WRITTEN INSTRUCTION:
Reproduce the listing below, substituting "Directive" for each occurrence of "Instruction" and leaving every other character unchanged.
*****
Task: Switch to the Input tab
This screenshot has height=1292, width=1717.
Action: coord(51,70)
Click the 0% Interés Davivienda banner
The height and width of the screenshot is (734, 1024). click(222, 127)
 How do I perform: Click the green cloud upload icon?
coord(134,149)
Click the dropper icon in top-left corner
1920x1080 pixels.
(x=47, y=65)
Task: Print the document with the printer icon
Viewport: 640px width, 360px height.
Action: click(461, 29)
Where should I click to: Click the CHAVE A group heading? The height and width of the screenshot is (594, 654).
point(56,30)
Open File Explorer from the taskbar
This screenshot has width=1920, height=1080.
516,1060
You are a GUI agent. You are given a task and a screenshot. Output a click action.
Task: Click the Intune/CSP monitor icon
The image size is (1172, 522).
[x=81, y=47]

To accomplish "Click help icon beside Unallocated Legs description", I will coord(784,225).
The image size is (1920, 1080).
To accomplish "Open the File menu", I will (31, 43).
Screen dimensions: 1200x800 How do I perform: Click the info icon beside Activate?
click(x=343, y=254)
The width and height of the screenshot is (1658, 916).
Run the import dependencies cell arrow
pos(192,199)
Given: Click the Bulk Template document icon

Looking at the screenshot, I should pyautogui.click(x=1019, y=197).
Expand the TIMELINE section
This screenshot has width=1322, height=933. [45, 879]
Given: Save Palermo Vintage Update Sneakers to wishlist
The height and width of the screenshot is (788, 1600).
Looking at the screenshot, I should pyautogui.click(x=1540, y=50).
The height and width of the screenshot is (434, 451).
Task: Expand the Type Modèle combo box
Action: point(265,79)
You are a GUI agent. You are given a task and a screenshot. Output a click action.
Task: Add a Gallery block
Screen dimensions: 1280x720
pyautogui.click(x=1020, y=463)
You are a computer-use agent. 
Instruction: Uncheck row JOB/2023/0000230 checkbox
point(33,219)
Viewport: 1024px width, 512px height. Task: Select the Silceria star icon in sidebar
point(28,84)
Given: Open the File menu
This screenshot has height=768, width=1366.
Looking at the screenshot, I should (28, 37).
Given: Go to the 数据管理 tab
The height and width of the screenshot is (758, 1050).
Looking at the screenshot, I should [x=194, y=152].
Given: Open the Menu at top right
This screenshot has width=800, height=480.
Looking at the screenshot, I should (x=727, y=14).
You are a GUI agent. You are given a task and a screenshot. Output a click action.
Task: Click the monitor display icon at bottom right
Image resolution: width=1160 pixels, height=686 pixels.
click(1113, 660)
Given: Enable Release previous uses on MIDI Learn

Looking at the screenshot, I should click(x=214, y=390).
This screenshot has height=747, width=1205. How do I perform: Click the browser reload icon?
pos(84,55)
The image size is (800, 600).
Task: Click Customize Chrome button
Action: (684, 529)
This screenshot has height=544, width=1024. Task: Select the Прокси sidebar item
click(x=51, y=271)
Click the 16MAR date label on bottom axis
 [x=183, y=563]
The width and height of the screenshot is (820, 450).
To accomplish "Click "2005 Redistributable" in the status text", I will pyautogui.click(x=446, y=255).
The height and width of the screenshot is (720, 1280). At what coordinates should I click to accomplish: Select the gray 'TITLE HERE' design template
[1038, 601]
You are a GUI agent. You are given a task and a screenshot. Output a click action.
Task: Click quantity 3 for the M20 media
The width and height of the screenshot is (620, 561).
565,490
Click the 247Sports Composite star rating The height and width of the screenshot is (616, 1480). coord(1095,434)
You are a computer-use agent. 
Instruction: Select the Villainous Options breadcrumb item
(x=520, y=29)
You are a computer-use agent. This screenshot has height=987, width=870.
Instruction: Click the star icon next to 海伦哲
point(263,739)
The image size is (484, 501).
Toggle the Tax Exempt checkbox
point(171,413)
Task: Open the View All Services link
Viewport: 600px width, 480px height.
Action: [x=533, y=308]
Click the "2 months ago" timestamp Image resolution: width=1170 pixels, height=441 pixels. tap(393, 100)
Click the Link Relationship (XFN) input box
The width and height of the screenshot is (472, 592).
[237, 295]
*****
RESULT OF THE EXERCISE:
Task: Switch to the Input tab
This screenshot has height=1292, width=1717.
Action: coord(51,70)
Click the 0% Interés Davivienda banner
The height and width of the screenshot is (734, 1024). click(222, 127)
 How do I perform: Click the green cloud upload icon?
coord(134,149)
Click the dropper icon in top-left corner
1920x1080 pixels.
(x=47, y=65)
Task: Print the document with the printer icon
Viewport: 640px width, 360px height.
Action: click(461, 29)
Where should I click to: Click the CHAVE A group heading? The height and width of the screenshot is (594, 654).
point(56,30)
Open File Explorer from the taskbar
This screenshot has width=1920, height=1080.
516,1060
You are a GUI agent. You are given a task and a screenshot. Output a click action.
Task: Click the Intune/CSP monitor icon
The image size is (1172, 522).
[x=81, y=47]

To accomplish "Click help icon beside Unallocated Legs description", I will coord(784,225).
The image size is (1920, 1080).
To accomplish "Open the File menu", I will (31, 43).
Screen dimensions: 1200x800 How do I perform: Click the info icon beside Activate?
click(x=343, y=254)
The width and height of the screenshot is (1658, 916).
Run the import dependencies cell arrow
pos(192,199)
Given: Click the Bulk Template document icon

Looking at the screenshot, I should pyautogui.click(x=1019, y=197).
Expand the TIMELINE section
This screenshot has width=1322, height=933. [45, 879]
Given: Save Palermo Vintage Update Sneakers to wishlist
The height and width of the screenshot is (788, 1600).
Looking at the screenshot, I should pyautogui.click(x=1540, y=50).
The height and width of the screenshot is (434, 451).
Task: Expand the Type Modèle combo box
Action: point(265,79)
You are a GUI agent. You are given a task and a screenshot. Output a click action.
Task: Add a Gallery block
Screen dimensions: 1280x720
pyautogui.click(x=1020, y=463)
You are a computer-use agent. 
Directive: Uncheck row JOB/2023/0000230 checkbox
point(33,219)
Viewport: 1024px width, 512px height. Task: Select the Silceria star icon in sidebar
point(28,84)
Given: Open the File menu
This screenshot has height=768, width=1366.
Looking at the screenshot, I should (28, 37).
Given: Go to the 数据管理 tab
The height and width of the screenshot is (758, 1050).
Looking at the screenshot, I should [x=194, y=152].
Given: Open the Menu at top right
This screenshot has width=800, height=480.
Looking at the screenshot, I should (x=727, y=14).
You are a GUI agent. You are given a task and a screenshot. Output a click action.
Task: Click the monitor display icon at bottom right
Image resolution: width=1160 pixels, height=686 pixels.
click(1113, 660)
Given: Enable Release previous uses on MIDI Learn

Looking at the screenshot, I should click(x=214, y=390).
This screenshot has height=747, width=1205. How do I perform: Click the browser reload icon?
pos(84,55)
The image size is (800, 600).
Task: Click Customize Chrome button
Action: (684, 529)
This screenshot has height=544, width=1024. Task: Select the Прокси sidebar item
click(x=51, y=271)
Click the 16MAR date label on bottom axis
 [x=183, y=563]
The width and height of the screenshot is (820, 450).
To accomplish "Click "2005 Redistributable" in the status text", I will pyautogui.click(x=446, y=255).
The height and width of the screenshot is (720, 1280). At what coordinates should I click to accomplish: Select the gray 'TITLE HERE' design template
[1038, 601]
You are a GUI agent. You are given a task and a screenshot. Output a click action.
Task: Click quantity 3 for the M20 media
The width and height of the screenshot is (620, 561).
565,490
Click the 247Sports Composite star rating The height and width of the screenshot is (616, 1480). coord(1095,434)
You are a computer-use agent. 
Directive: Select the Villainous Options breadcrumb item
(x=520, y=29)
You are a computer-use agent. This screenshot has height=987, width=870.
Directive: Click the star icon next to 海伦哲
point(263,739)
The image size is (484, 501).
Toggle the Tax Exempt checkbox
point(171,413)
Task: Open the View All Services link
Viewport: 600px width, 480px height.
Action: [x=533, y=308]
Click the "2 months ago" timestamp Image resolution: width=1170 pixels, height=441 pixels. tap(393, 100)
Click the Link Relationship (XFN) input box
The width and height of the screenshot is (472, 592).
[237, 295]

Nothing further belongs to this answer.